*Task objective:* An exact copy of the data below is required; return it in full.

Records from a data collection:
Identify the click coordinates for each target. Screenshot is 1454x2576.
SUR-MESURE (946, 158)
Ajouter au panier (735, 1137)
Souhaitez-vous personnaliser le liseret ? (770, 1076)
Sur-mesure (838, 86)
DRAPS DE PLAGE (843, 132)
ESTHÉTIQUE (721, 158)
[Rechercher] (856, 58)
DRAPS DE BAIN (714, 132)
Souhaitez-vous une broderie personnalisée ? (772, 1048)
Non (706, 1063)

*Written answer:*
Identify the click coordinates for each target. Screenshot is 1454x2576.
SUR-MESURE (946, 158)
Ajouter au panier (735, 1137)
Souhaitez-vous personnaliser le liseret ? (770, 1076)
Sur-mesure (838, 86)
DRAPS DE PLAGE (843, 132)
ESTHÉTIQUE (721, 158)
[Rechercher] (856, 58)
DRAPS DE BAIN (714, 132)
Souhaitez-vous une broderie personnalisée ? (772, 1048)
Non (706, 1063)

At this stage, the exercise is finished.